The Wall Street Journal
The search for a unifying theory is nowhere near over.
Physicists around the world have something to celebrate this Christmas. Two groups of them, using the particle accelerator in Switzerland, have announced that they are tantalizingly close to bagging the biggest prize in physics (and a possible Nobel): the elusive Higgs particle, which the media have dubbed the "God particle." Perhaps next year, physicists will pop open the champagne bottles and proclaim they have found this particle.
Finding this missing Higgs particle, or boson, is big business. The European machine searching for it, the Large Hadron Collider, has cost many billions so far and is so huge it straddles the French-Swiss border, near Geneva. At 17 miles in circumference, the colossal structure is the largest machine of science ever built and consists of a gigantic ring in which two beams of protons are sent in opposite directions using powerful magnetic fields.
The collider's purpose is to recreate, on a tiny scale, the instant of genesis. It accelerates protons to 99.999999% the speed of light. When the two beams collide, they release a titanic energy of 14 trillion electron volts and a shower of subatomic particles shooting out in all directions. Huge detectors, the size of large apartment buildings, are needed to record the image of this particle spray.
Then supercomputers analyze these subatomic tracks by, in effect, running the video tape backwards. By reassembling the motion of this spray of particles as it emerges from a single point, computers can determine if various exotic subatomic particles were momentarily produced at the instant of the collision.
The theory behind all these particles is called the Standard Model. Billions of dollars, and a shelf full of Nobel Prizes along the way, have culminated in the Standard Model, which accurately describes the behavior of hundreds of subatomic particles. All the pieces of this jigsaw puzzle have been painstakingly created in the laboratory except the last, missing piece: the Higgs particle.
It is a crucial piece because it is responsible for explaining the various masses of the subatomic particles. It was introduced in 1964 by physicist Peter Higgs to explain the wide variation. Until then, a theory of subatomic particles had to assume that the masses of these particles are zero in order to obtain sensible mathematical results. This was a puzzling, disturbing result, since particles like the electron and proton have definite masses. Mr. Higgs showed that by introducing this new particle, one could preserve all the correct mathematical properties and still have non-zero masses for the particles.
While physicists cannot yet brag that they have found the Higgs particle, they have now narrowed down the range of possible masses, between 114 and 131 billion electron volts (over a hundred times more massive than the proton). With 95% confidence, physicists can rule out various masses for the Higgs particle outside this range.
Will finding the Higgs boson be the end of physics? Not by a long shot. The Standard Model only gives us a crude approximation of the rich diversity found in the universe. One embarrassing omission is that the Standard Model makes no mention of gravity, even though gravity holds the Earth and the sun together. In fact, the Standard Model only describes 4% of the matter and energy of the universe (the rest being mysterious dark matter and dark energy).
From a strictly aesthetic point of view, the Standard Model is also rather ugly. The various subatomic particles look like they have been slapped together haphazardly.

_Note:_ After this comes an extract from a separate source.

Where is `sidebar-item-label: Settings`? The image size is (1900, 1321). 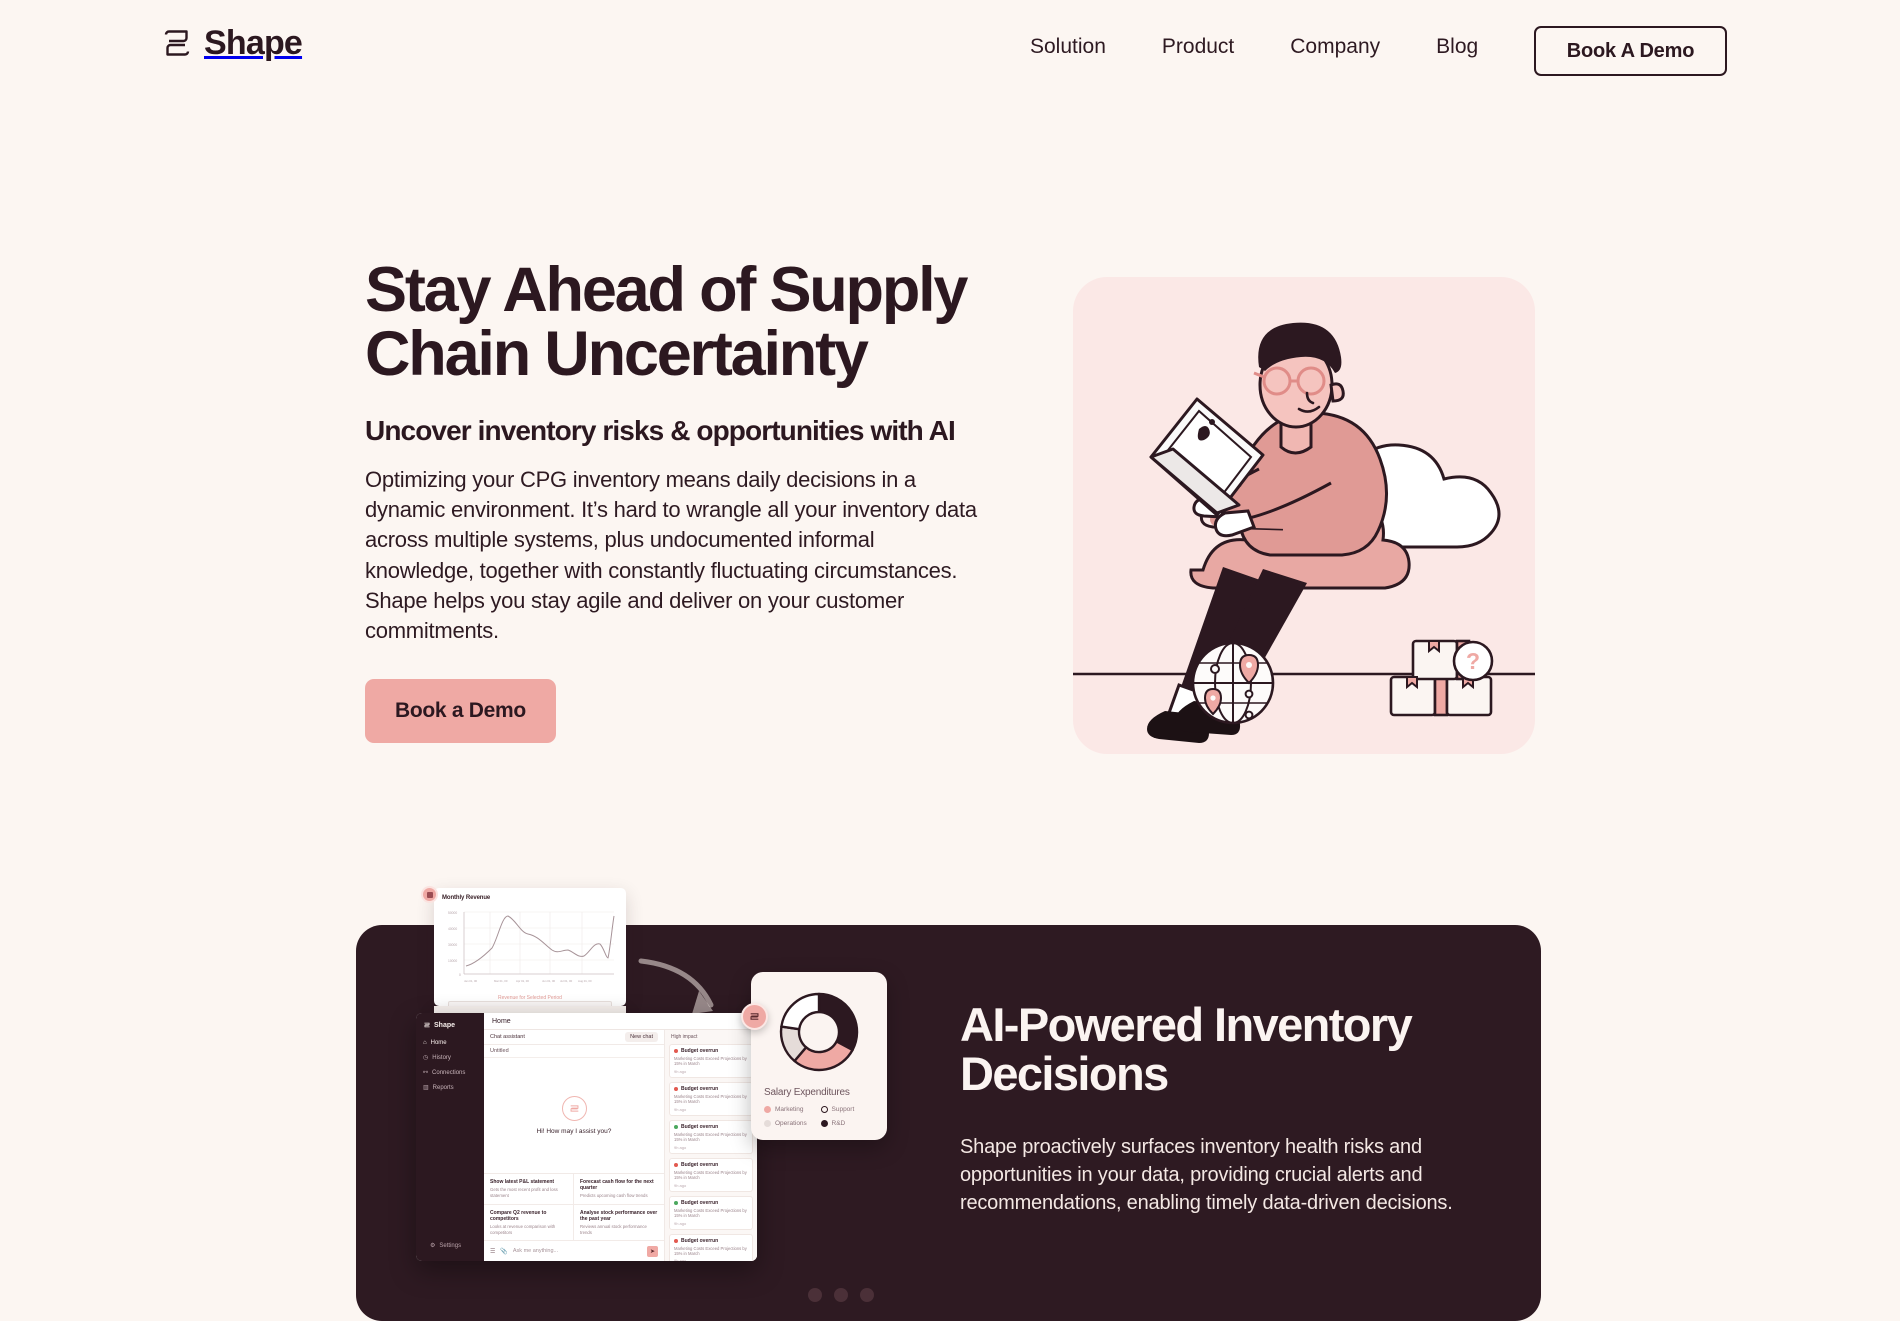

It is a theory that only a mother could love, and even its creators have admitted that it is only a piece of the true, final theory.
So finding the Higgs particle is not enough. What is needed is a genuine theory of everything, which can simply and beautifully unify all the forces of the universe into a single coherent whole—a goal sought by Einstein for the last 30 years of his life.
The next step beyond the Higgs might be to produce dark matter with the Large Hadron Collider. That may prove even more elusive than the Higgs. Yet dark matter is many times more plentiful than ordinary matter and in fact prevents our Milky Way galaxy from flying apart.
So far, one of the leading candidates to explain dark matter is string theory, which claims that all the subatomic particles of the Standard Model are just vibrations of a tiny string, or rubber band. Remarkably, the huge collection of subatomic particles in the Standard Model emerge as just the first octave of the string. Dark matter would correspond roughly to the next octave of the string.
So finding the Higgs particle would be the beginning, not the end of physics. The adventure continues.
Mr. Kaku, a professor of theoretical physics at CUNY, is author of "Physics of the Future: How Science Will Shape Human Destiny and Our Daily Lives by 2100" (Doubleday, 2011).